İşgalci israil ile yıllardır süren gizli görüşmeler en son bir anlaşma metni ile noktalandı. İsrail, içeriden ve dışarıdan kuşatılan Türkiye`nin durumunu iyi değerlendirdi, anlaşmaya imza attı ve kazançlı çıkan taraf oldu. İktidar yanlısı basının bu anlaşmayı ‘zafer` diye sunması gerçeği değiştirmeyecektir. Bölgede yalnızlaşan Türkiye israil ile vardığı bu anlaşmadan ne kâr elde edecektir sorusunun cevabı ise sadece bir ‘hiç`tir. İsrail artık Türkiye ile eskisi gibi olmayacaktır. Zaten siyonist işgalci yapı kendi konumu itibari ile halkı Müslüman hiç bir ülke ile kalıcı, gerçek ilişkiler kuramaz.
Siyonist yapı, Filistin hareketleri üzerindeki İran etkisini azaltmak için Türkiye`ye göstermelik, cılız bir hamilik rolüne ‘evet` diyor. Aynı şekilde Türkiye`nin de, bölgede artan İran nüfuzunu dengelemek adına israile yanaşmak istediğini de unutmamak lazım.
İsrail ile imzalanan anlaşma sonrasında Rusya ile süren diplomatik görüşme trafiğinin de olumlu neticeler doğuracağı anlaşılıyor. Yarın Mısır ile de benzer gelişmelerin yaşanacağı ihtimali de var elbette. Peki ya Suriye? Suriye konusunda da yavaştan da olsa bazı değişikliklerin olduğu, olacağı muhakkak. Suriye`nin kuzeyindeki durumun Türkiye açısından oluşturduğu tehlike, gerektiğinde Esad ile de mutabakata varılabileceği ihtimalini akla getirmiyor değil. Zaten israil ve Rusya ile yakınlaşmanın da önemli bir sebebi Suriye`nin kuzeyindeki Kürtlerin özerklik talebi.

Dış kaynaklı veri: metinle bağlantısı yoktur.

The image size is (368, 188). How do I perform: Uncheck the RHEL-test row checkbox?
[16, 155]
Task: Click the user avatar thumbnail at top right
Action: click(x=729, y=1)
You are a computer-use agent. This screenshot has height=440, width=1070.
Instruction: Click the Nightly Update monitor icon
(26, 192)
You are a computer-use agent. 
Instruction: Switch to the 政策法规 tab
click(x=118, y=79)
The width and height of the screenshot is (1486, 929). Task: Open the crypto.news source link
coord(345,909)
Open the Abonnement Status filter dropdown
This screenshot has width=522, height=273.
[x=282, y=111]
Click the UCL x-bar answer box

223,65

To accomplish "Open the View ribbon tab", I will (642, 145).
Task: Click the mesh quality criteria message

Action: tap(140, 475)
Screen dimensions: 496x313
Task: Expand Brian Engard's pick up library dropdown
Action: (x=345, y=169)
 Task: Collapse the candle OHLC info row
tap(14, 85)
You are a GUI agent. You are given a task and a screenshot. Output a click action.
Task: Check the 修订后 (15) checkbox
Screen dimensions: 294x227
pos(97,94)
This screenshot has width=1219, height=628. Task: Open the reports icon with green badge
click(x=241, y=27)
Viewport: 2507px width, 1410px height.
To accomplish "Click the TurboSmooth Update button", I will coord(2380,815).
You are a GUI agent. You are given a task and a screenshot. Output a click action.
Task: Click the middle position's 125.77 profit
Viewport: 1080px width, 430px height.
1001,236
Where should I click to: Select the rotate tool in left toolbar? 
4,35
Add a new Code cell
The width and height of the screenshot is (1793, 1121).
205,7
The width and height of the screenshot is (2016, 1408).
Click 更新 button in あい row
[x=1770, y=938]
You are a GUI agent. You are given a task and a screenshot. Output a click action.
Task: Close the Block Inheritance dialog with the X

Hâsılı AK Parti dış politikada dün yaptığının tersini yapmaya çalışıyor. Anlaşılan dış politikada eskisi gibi heyecanlı, hamasi, Osmanlıya öykünme odaklı söylemler terk edilecek, reel politik çizgide karar kılınacak. Yani dış politikada keskin çıkış ve inişlerin hayırdan ziyade şer getirdiği görüldü.
Varılan ve varılacak anlaşmalar ilgili ülkeleri ilgilendirir elbette. Ancak bir Müslüman için işgalci siyonist rejim ile yapılacak her anlaşma onun meşruiyetini güçlendirmekten başka bir işe yaramayacaktır. Terör ve terörist ile yapılacak bir anlaşma nasıl meşru olabilir?. Dün ‘israil terör devletidir` diyenlerin bugün ‘onsuz yapamayız` noktasına gelmiş olmaları manidardır.